Search code examples
solrdataimporthandlersolr6

SOLR data import handler skips or ignores request


I am using SOLR 6.0.0 and I use data import handler to handle indexing from MySQL to SOLR.

I have below query in my db-data-config.xml file

<entity name="user" query="SELECT ID, A, B, C FROM `USER` U WHERE U.ID = '${dataimporter.request.id}' OR '' = '${dataimporter.request.id}'">
    <field column="A" name="A" ....
    .......
</entity>

Basically if i pass the id, it will index only that ID, otherwise it will index whole table.

Now Issue is,

I have a frequent insert update.

After first insert I send request to index of single id/doc/row, just after few millisecond the record gets updated so I send again the request to index same id. Now it seems SOLR skips the second request as I can see that both request went but the updated data is not present in the SOLR.

This happens with non unique items too (not same id). I request two or three data import at the same time and solr skips/ignores second request.

I request it with http method, sending following query,

http://localhost:8983/solr/user/dataimport?command=full-import&verbose=false&clean=false&commit=true&optimize=false&core=user&id=1

Solution

  • If a DIH handler is busy running a request, will ignore any additional request you send to it.
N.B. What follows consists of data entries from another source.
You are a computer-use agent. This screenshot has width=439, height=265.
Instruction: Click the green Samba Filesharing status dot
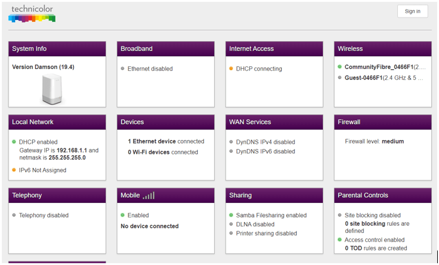[231, 216]
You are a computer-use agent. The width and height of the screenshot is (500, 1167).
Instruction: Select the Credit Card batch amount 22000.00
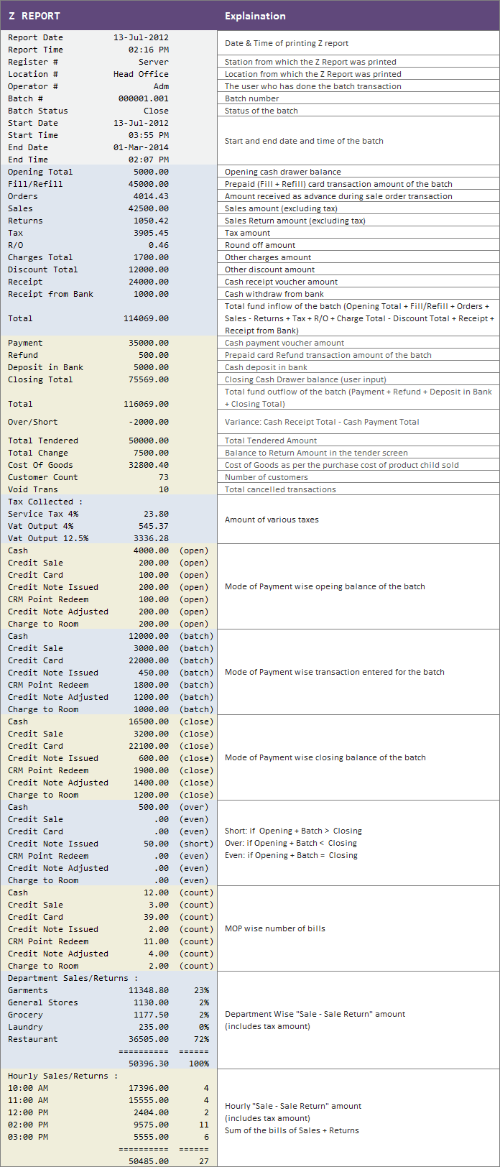click(x=149, y=660)
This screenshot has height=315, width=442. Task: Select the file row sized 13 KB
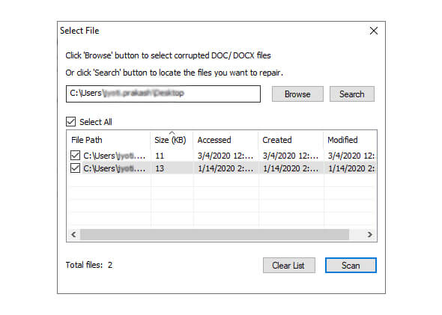(x=222, y=168)
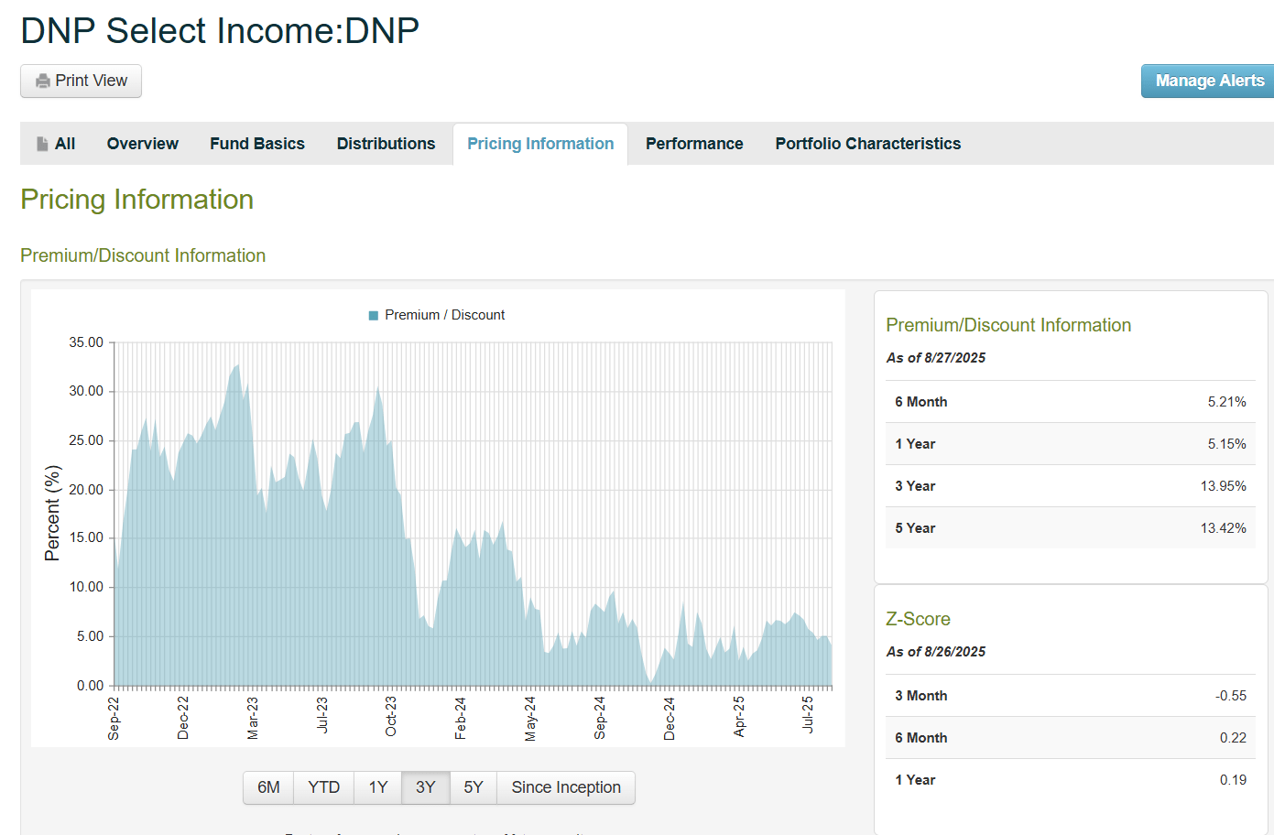
Task: Select the YTD chart range
Action: pyautogui.click(x=322, y=787)
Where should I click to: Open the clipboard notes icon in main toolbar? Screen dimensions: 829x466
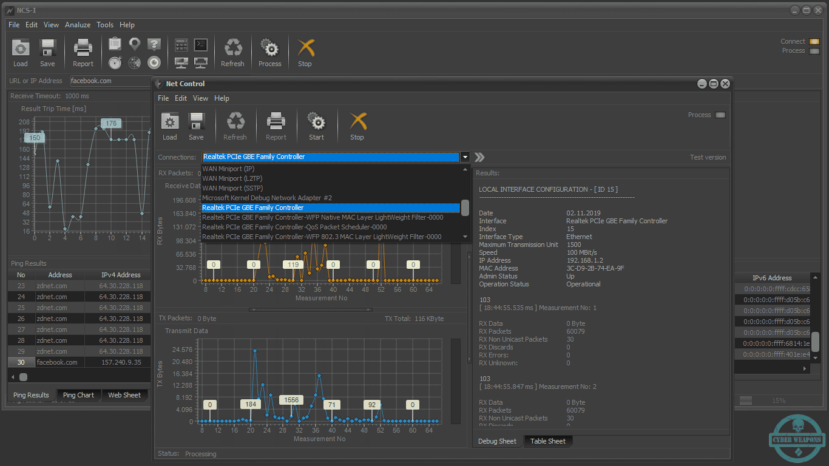(x=115, y=44)
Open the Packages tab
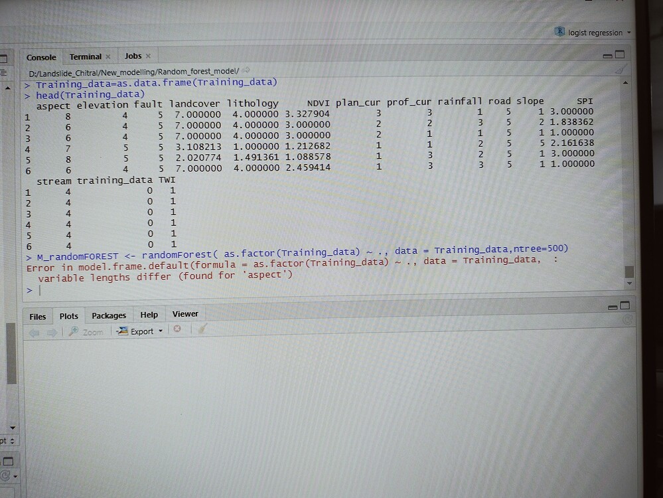The height and width of the screenshot is (498, 663). pos(108,315)
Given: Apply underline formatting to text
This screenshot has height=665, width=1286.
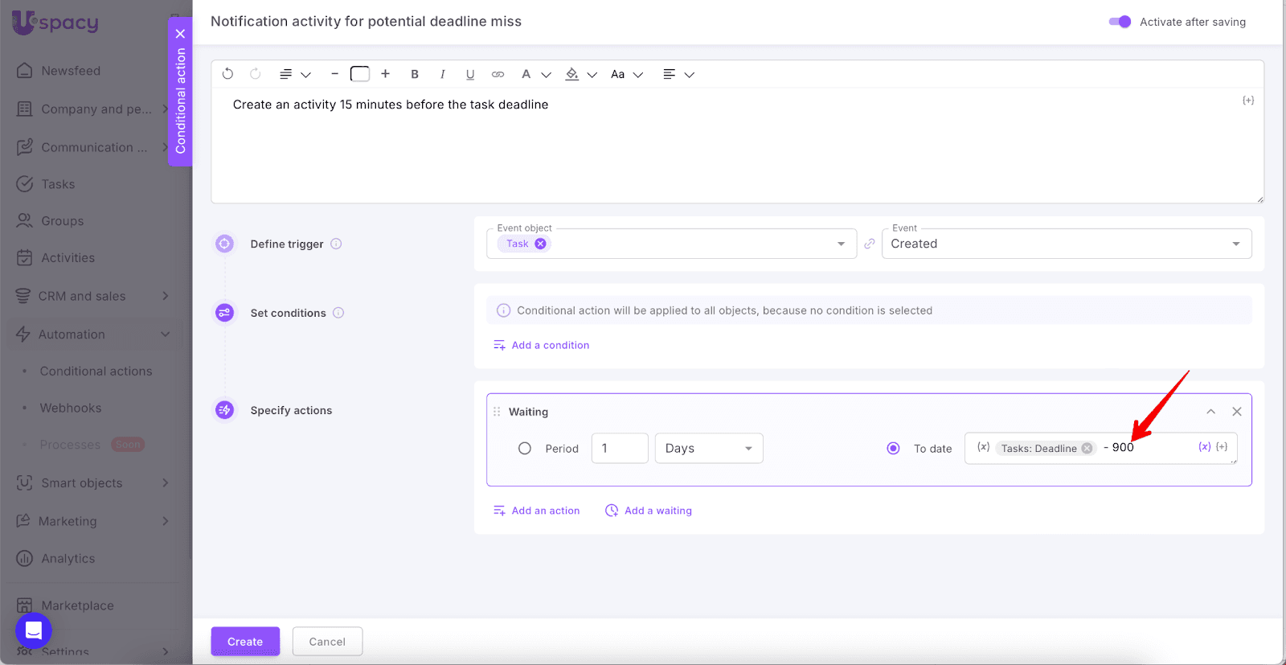Looking at the screenshot, I should (470, 74).
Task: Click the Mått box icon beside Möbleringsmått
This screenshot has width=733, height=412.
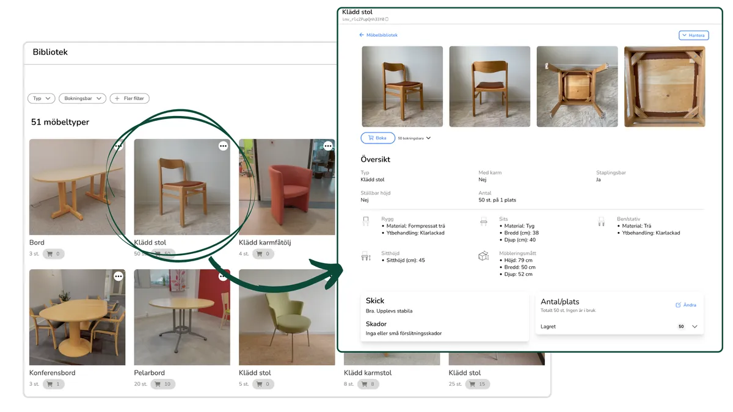Action: pos(483,256)
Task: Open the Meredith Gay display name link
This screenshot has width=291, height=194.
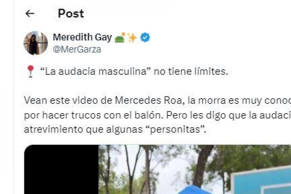Action: pos(82,37)
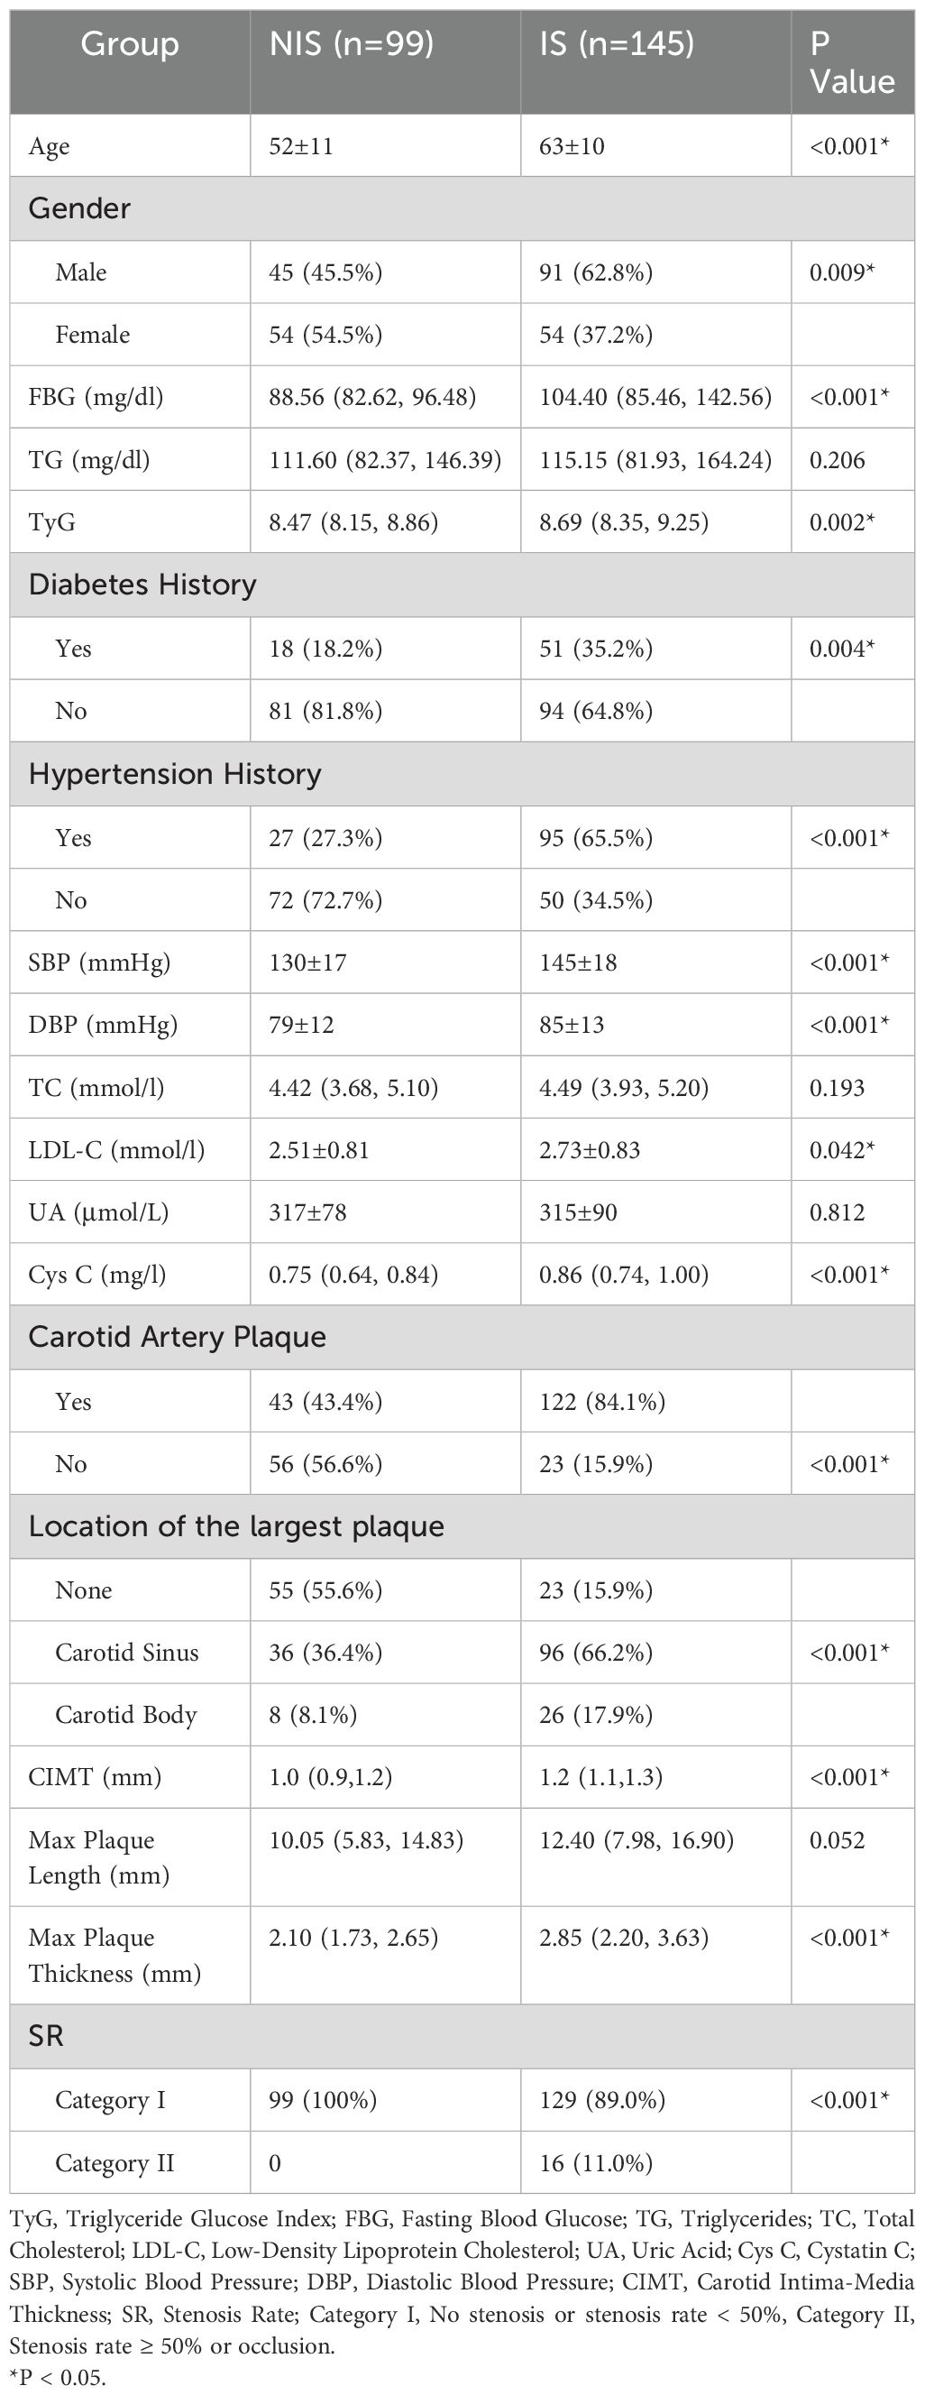Click the Cys C (mg/l) row label

tap(98, 1275)
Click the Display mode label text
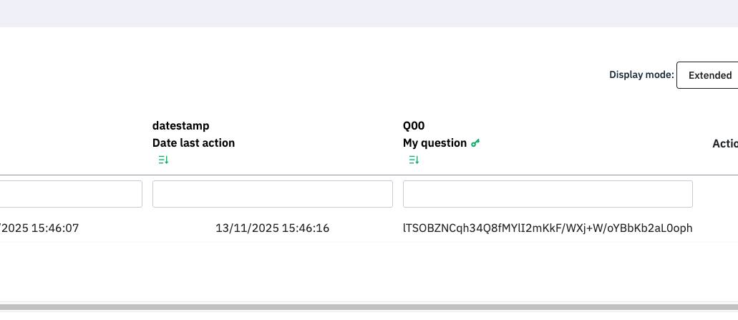Screen dimensions: 738x320 (x=641, y=75)
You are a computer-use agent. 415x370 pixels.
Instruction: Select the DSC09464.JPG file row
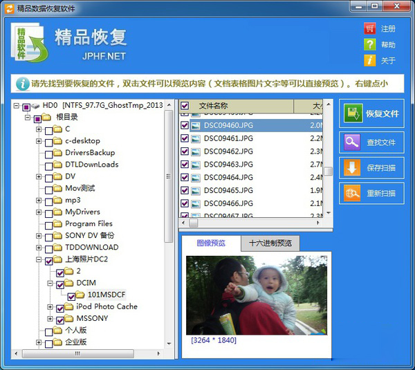(x=250, y=177)
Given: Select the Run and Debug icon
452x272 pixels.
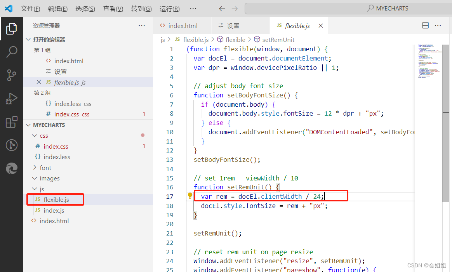Looking at the screenshot, I should [x=11, y=98].
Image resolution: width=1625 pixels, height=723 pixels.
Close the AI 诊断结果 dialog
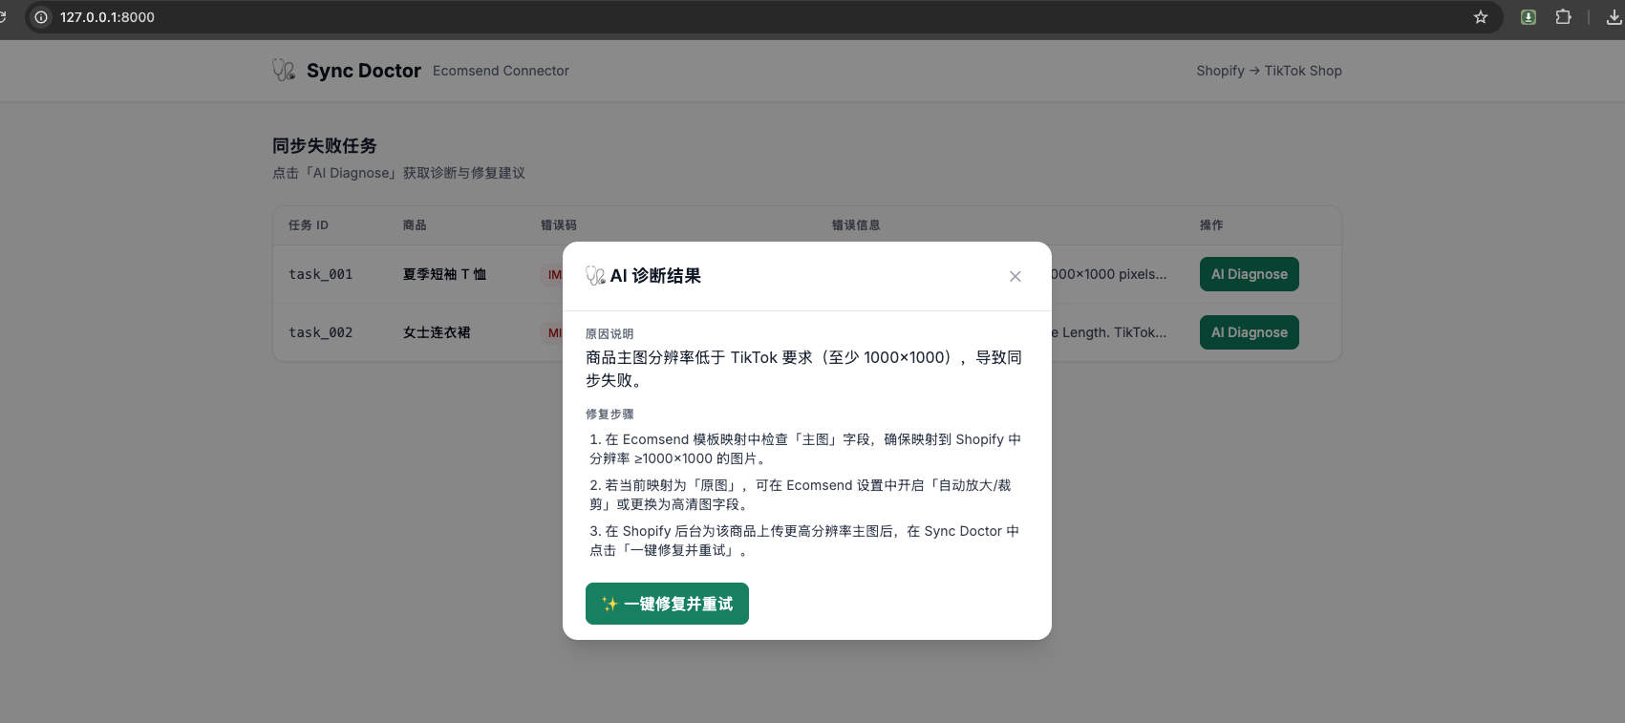click(1015, 276)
    So you have to review your approach regarding how/when to invoke DIH, some ideas:

    • as you say you have a high edit frequency, reindexing by id does not seem the best thing, somethign time based seems more scalable. You could add a 'lastUpdated' column (populated via trigger wheneve the row is created/updated), and then invoke the reindex every X (1 min, 5min...whatever you can afford). If one request is ignored no data is lost, the rows that should have been reindexed will be reindexed on next delta that runs.
    • if you want to keep your id based approach you need to:\
      • wait till the previous DIH request is done before you send a new one
      • allow for some buffer where you can keep adding ids while you wait
      • allow for multiple ids in you dih config